___ THE RECORDS

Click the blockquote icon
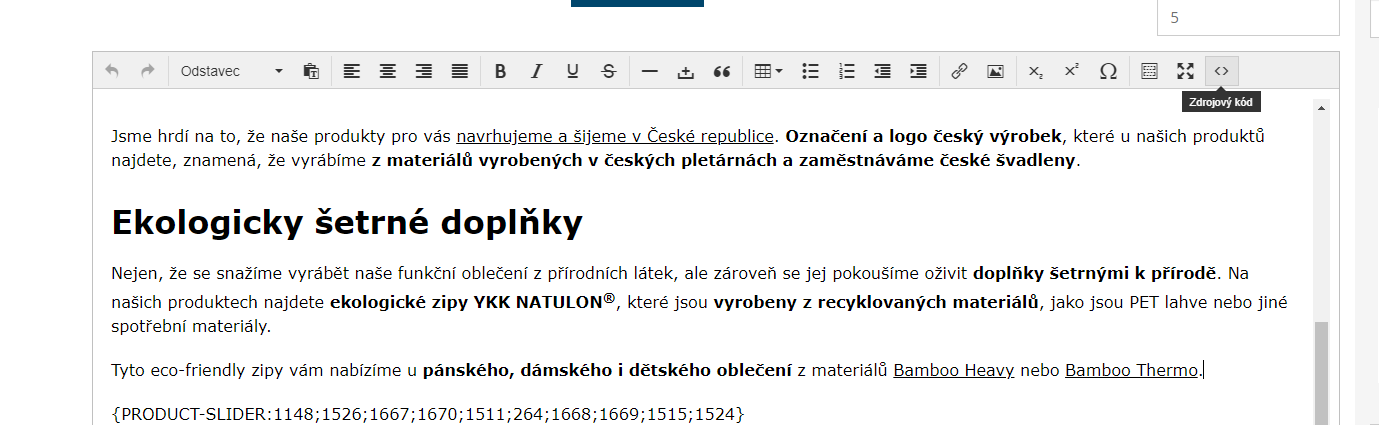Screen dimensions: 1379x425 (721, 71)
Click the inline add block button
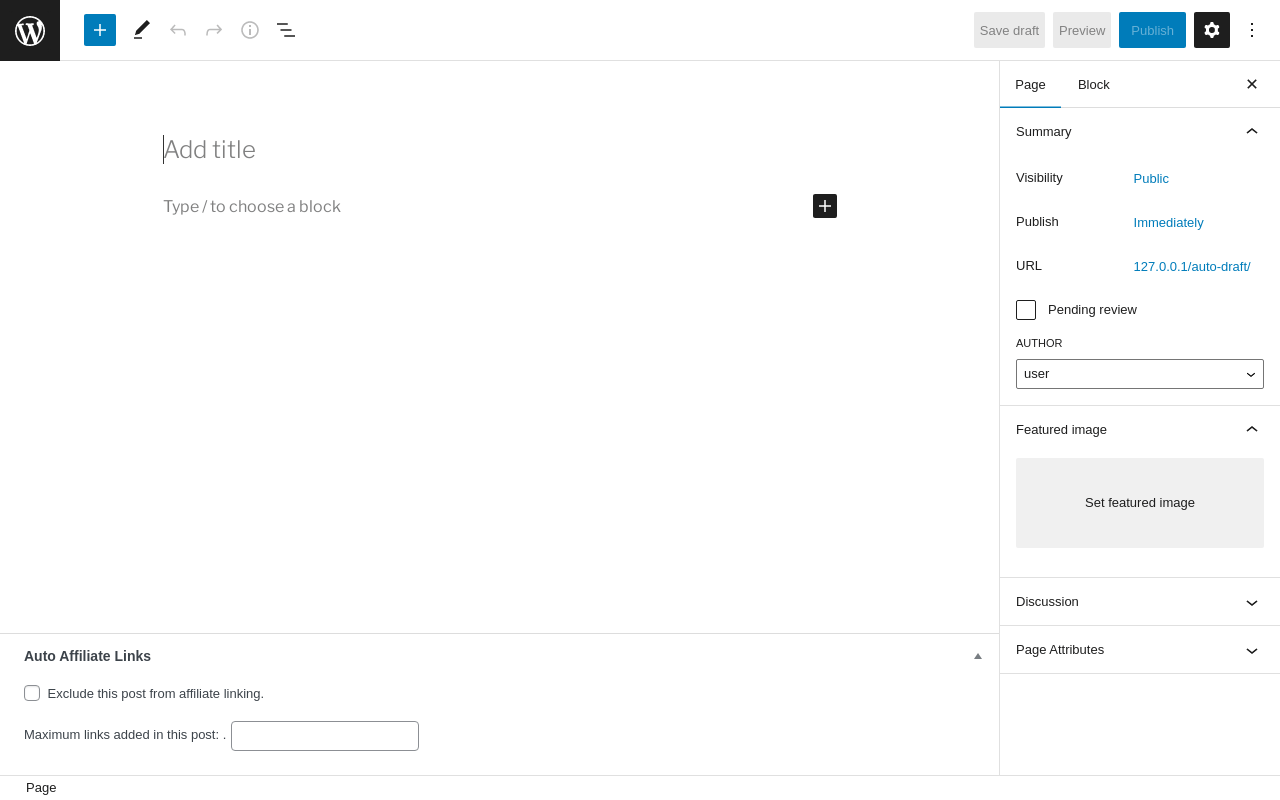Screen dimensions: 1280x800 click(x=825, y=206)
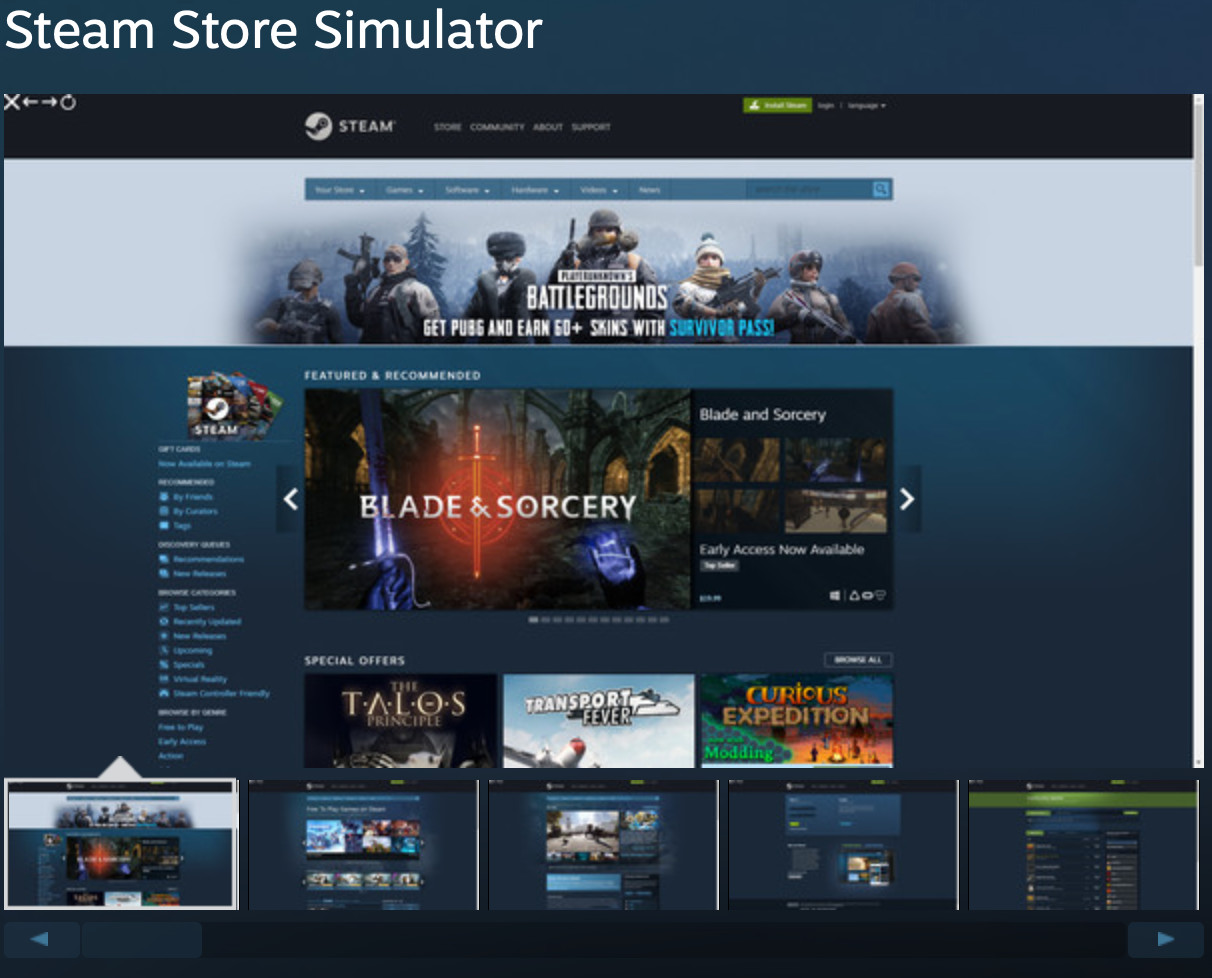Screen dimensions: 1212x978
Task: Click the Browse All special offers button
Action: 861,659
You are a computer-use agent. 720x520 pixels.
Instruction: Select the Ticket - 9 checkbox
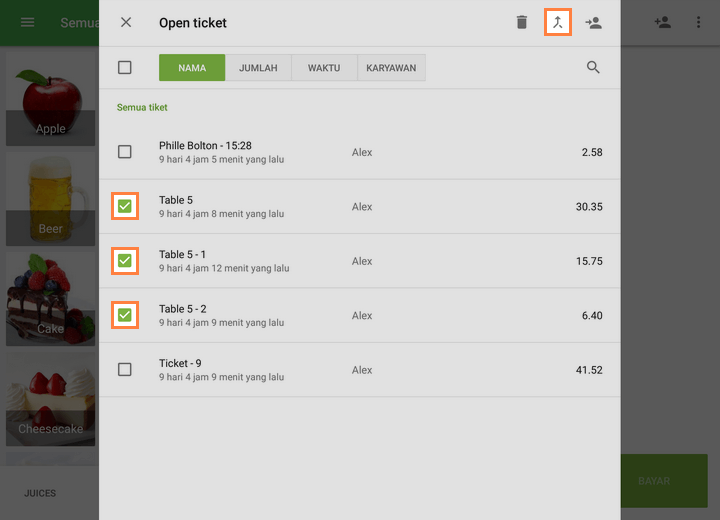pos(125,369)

______

[SHORT PROBLEM] Output the part of the entries that opens with the line containing "You are a computer-use agent. 720x520 pixels." and closes at the end of the entries, both ends included, as a Markdown table with the columns No. and Text. Put a running number in No. and one line in Text, skip blank lines, and leave the pictures out.

[TASK RESULT]
| No. | Text |
|---|---|
| 1 | You are a computer-use agent. 720x520 pixels. |
| 2 | Instruction: Select the Ticket - 9 checkbox |
| 3 | pos(125,369) |